Meutia Hatta: Perkawinan anak hanya menurun 3,5 persen dalam 10 tahun

14 Desember 2020 20:22 WIB
Meutia Hatta: Perkawinan anak hanya menurun 3,5 persen dalam 10 tahun
Poster kampanye perlindungan anak tentang stop perkawinan anak pada seremonial penyusunan modul penguatan kesejahteraan sosial anak integratif, di Palu, Senin. (ANTARA/HO-Humas Pemprov Sulteng)
Guru besar antropologi Universitas Indonesia Prof Meutia Hatta Swasono mengatakan praktik perkawinan anak di Indonesia hanya menurun 3,5 persen saja dari 2008 hingga 2018.

"Menurut data statistik UNICEF dan Puskapa UI bekerja sama dengan Bappenas dan BPS, Indonesia menempati posisi 10 besar di dunia dengan angka perkawinan anak tertinggi," kata Meutia dalam seminar daring tentang perkawinan anak yang diselenggarakan Yayasan Mitra Daya Setara diikuti dari Jakarta, Senin.

Perkawinan anak yang tinggi berdampak pada lama sekolah penduduk Indonesia. Hanya ada tiga provinsi yang rata-rata siswanya bersekolah sembilan tahun atau lebih, yaitu Aceh, Yogyakarta, dan Sulawesi Utara.

Sementara itu, siswa di provinsi-provinsi lain di Jawa, Jambi, Bengkulu, Lampung, Kalimantan Timur, Sulawesi Tenggara, dan Maluku rata-rata hanya bersekolah delapan tahun. Lainnya hanya menempuh masa belajar rata-rata di bawah tujuh tahun, bahkan di Papua rata-rata hanya di bawah empat tahun.

Baca juga: Perkawinan anak berisiko tinggi terhadap kemiskinan

Baca juga: Legislator nilai Peraturan MA soal dispensasi kawin sudah cukup baik


Menteri Pemberdayaan Perempuan periode 2004-2009 itu mengatakan kondisi tersebut menggambarkan keadaan yang tidak diharapkan, apalagi dengan pembentukan Kementerian Pemberdayaan Perempuan dan Perlindungan Anak sejak 1973 yang awalnya bernama Kementerian Muda Peranan Wanita.

"Telah banyak peningkatan program pemberdayaan perempuan yang dibangun sejak 2000, tetapi masih terdapat tantangan terhadap perkawinan anak yang hanya menurun 3,5 persen dalam kurun waktu 10 tahun," tuturnya.

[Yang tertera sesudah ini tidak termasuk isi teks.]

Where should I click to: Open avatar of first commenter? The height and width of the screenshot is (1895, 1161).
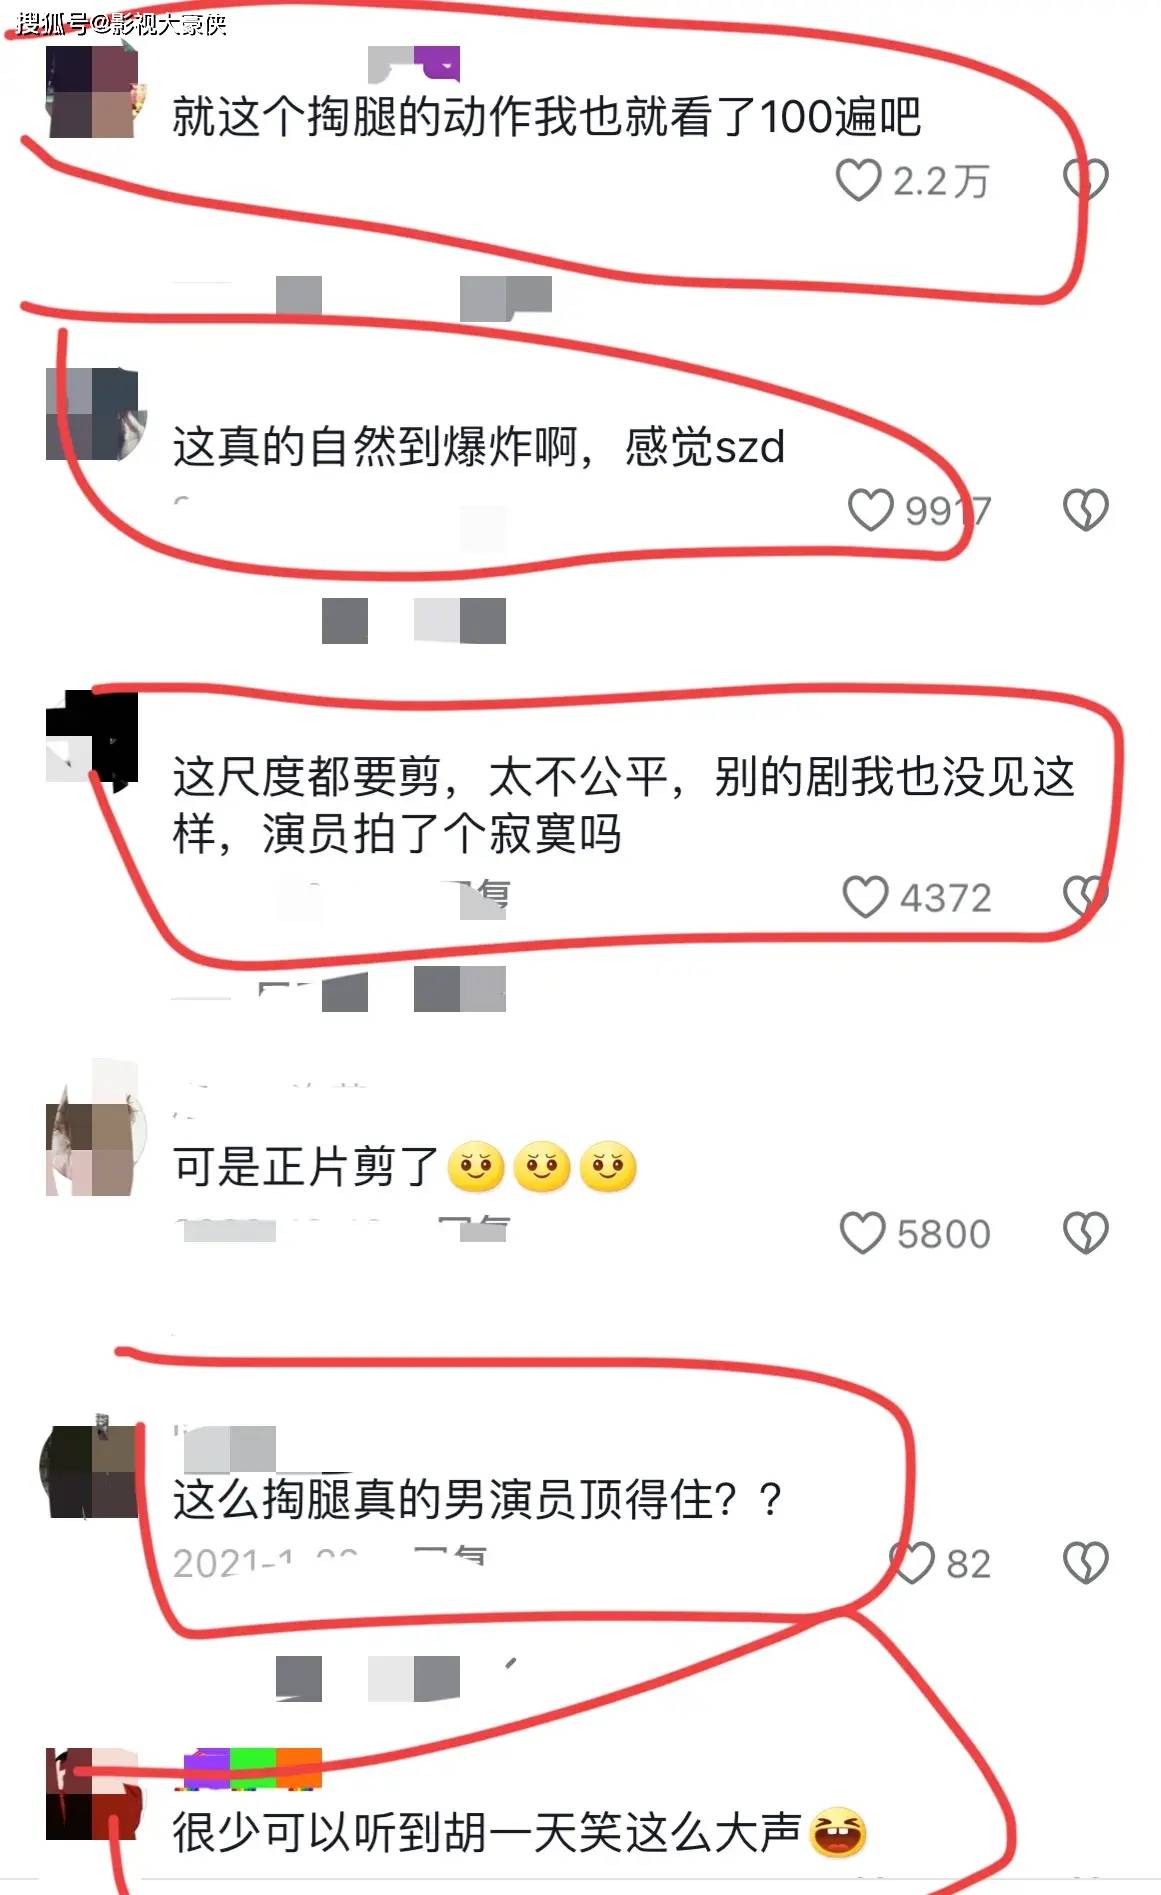[x=92, y=92]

Karena itu, perlu ada rekayasa budaya untuk mencegah praktik perkawinan anak. Rekayasa budaya merupakan upaya menanamkan cara pandang baru dan atau pola pikir baru maupun persepsi dalam menghadapi fenomena sosial baru di masyarakat akibat perubahan sosial budaya yang cukup signifikan.

"Diperlukan sikap mental dan perilaku adaptif yang tepat untuk menanggapinya. Perkawinan anak adalah fenomena masalah yang memerlukan rekayasa budaya untuk mencegahnya," ujarnya.

Pendiri Yayasan Mitra Daya Setara Linda Amalia Sari Gumelar mengadakan seminar daring bertema "Pendekatan Budaya dalam Mencegah Perkawinan Anak" karena praktik perkawinan anak dengan berbagai hal yang melatarbelakanginya masih terus terjadi di masyarakat.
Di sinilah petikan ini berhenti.